I always make sure I am NOT hungry and that my body is fully hydrated before starting any baking. I love having Glaceau Smart Water by my side for sipping instead of mindless eating. On days that I really have the munchies, I might even chew gum as not to overeat treats.
4 (4 dipped pretzel) servings
- 1 ounce (approximately 16) Snyders of Hanover Mini Pretzels
- 2-3 ounces dark chocolate chips or chunks (or chocolate chips sweetened with zero-calorie natural sweetener)
- 2 tablespoons hazelnuts (you can use any nuts you love and find on sale if you care more about them being “nutty” than actually hazelnut), finely chopped
- Coarse pink sea salt, to taste
- Line a medium baking sheet with parchment or waxed paper.

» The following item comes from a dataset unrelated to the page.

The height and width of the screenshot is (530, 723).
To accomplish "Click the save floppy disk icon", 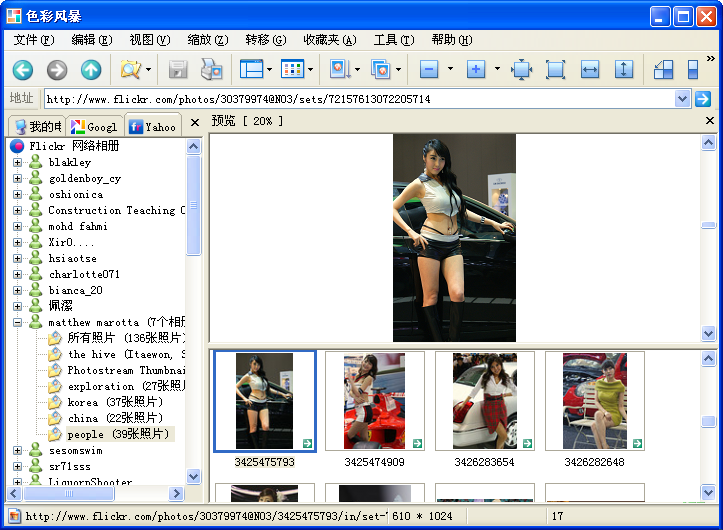I will click(178, 70).

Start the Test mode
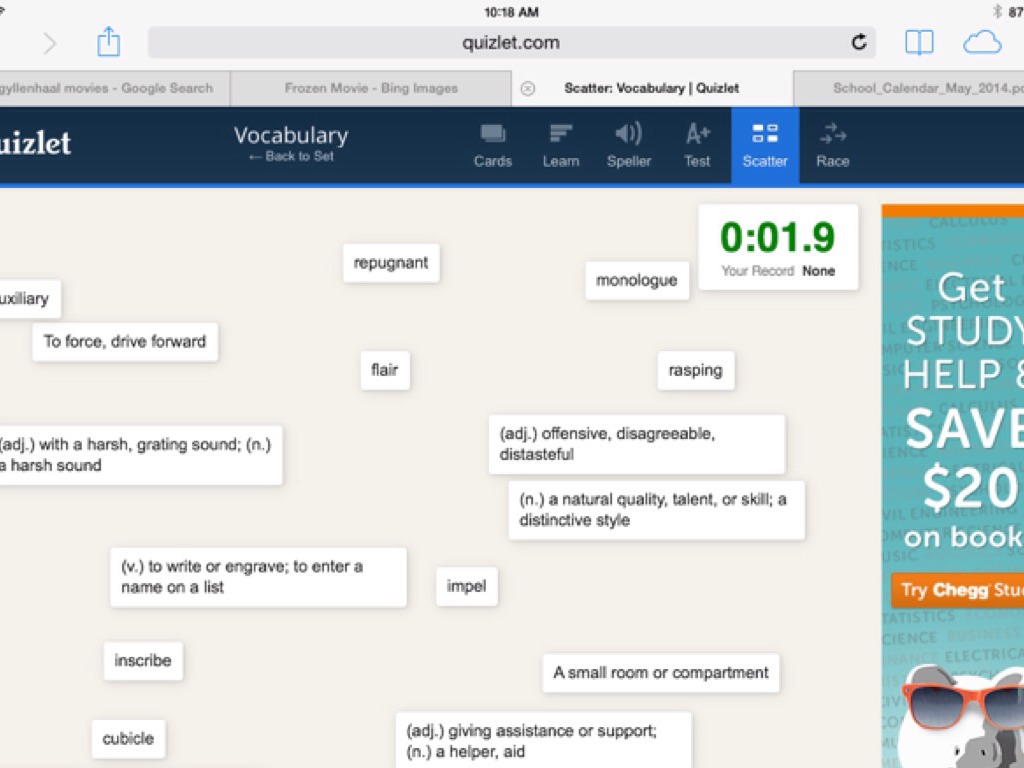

- Add the chocolate to a small, microwave-safe bowl. Melt it on high for 45 seconds. Stir the chocolate (even it if doesn’t look melted). Continuing microwaving it for 15 seconds at a time, stirring in between each interval until melted and smooth, being careful not to burn it.
- Dip half of a pretzel in the chocolate, letting any excess drip off. Place it on the lined baking sheet. Immediately sprinkle hazelnuts over the chocolate-dipped half and then a few flakes of sea salt.
- Continue the process with the remaining pretzels.